→ PROVIDED RECORDS:
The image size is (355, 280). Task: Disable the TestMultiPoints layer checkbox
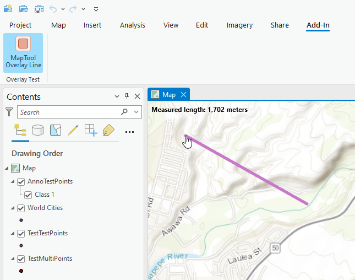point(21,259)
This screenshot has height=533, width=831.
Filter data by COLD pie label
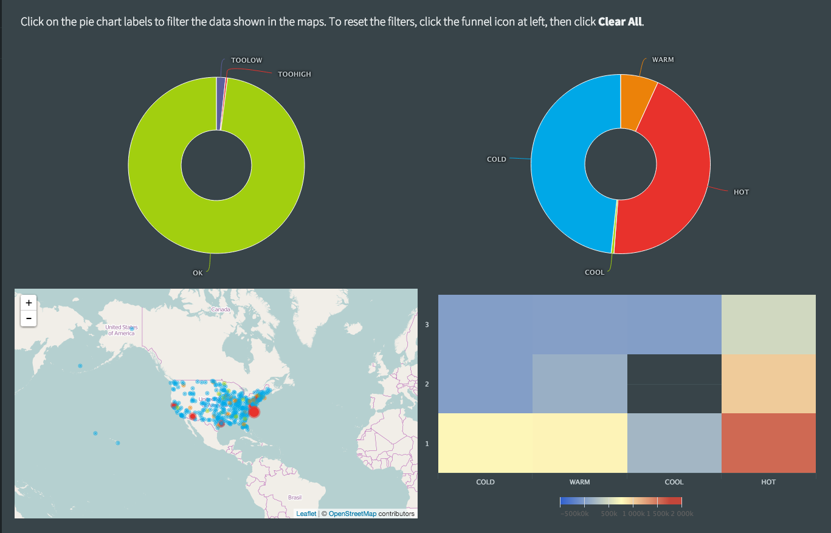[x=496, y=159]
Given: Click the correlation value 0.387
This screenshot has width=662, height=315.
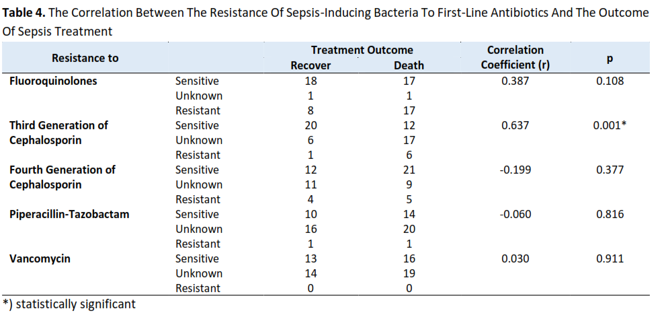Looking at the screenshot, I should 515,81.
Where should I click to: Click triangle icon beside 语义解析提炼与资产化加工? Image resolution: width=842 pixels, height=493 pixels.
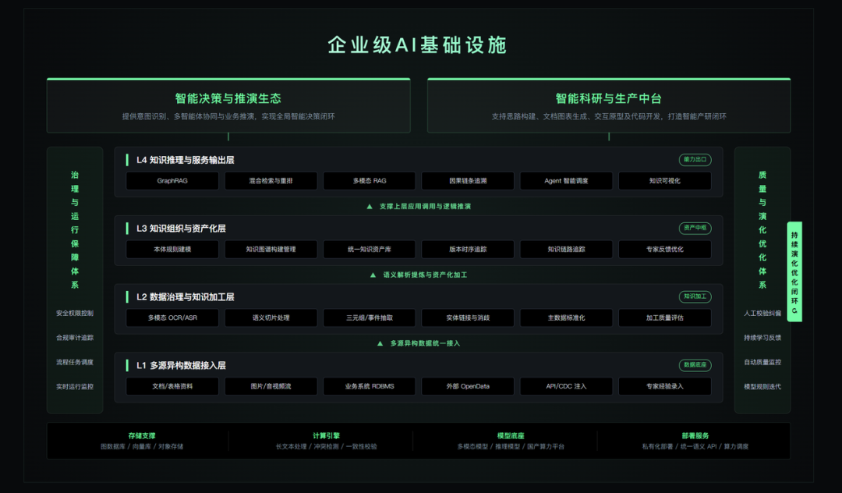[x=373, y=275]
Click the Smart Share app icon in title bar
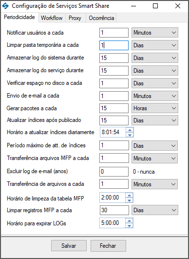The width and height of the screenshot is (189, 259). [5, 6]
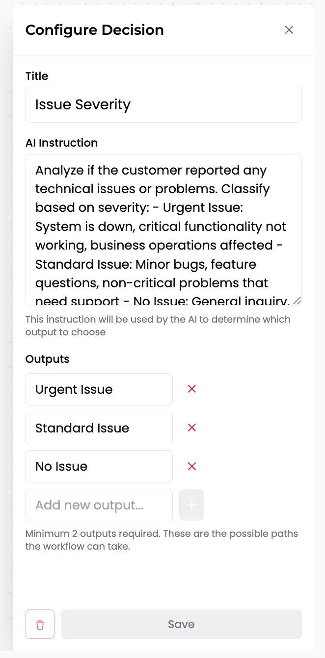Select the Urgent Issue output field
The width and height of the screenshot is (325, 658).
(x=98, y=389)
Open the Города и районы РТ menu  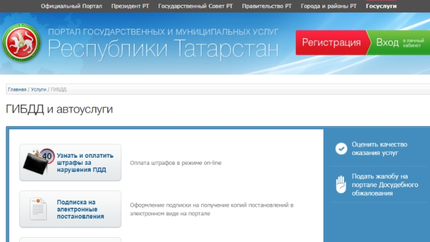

→ REQUIRED ACTION: Pictures are to be left out; everything else in the records gets retyped exactly.

→ WRITTEN ANSWER:
The image size is (355, 280). Task: Disable the TestMultiPoints layer checkbox
point(21,259)
This screenshot has height=533, width=831.
Filter data by COLD pie label
[x=496, y=159]
Given: Click the correlation value 0.387
This screenshot has width=662, height=315.
Looking at the screenshot, I should 515,81.
Where should I click to: Click triangle icon beside 语义解析提炼与资产化加工? Image resolution: width=842 pixels, height=493 pixels.
[x=373, y=275]
Click the Smart Share app icon in title bar
The width and height of the screenshot is (189, 259). [5, 6]
Select the Urgent Issue output field
The width and height of the screenshot is (325, 658).
(x=98, y=389)
Open the Города и районы РТ menu  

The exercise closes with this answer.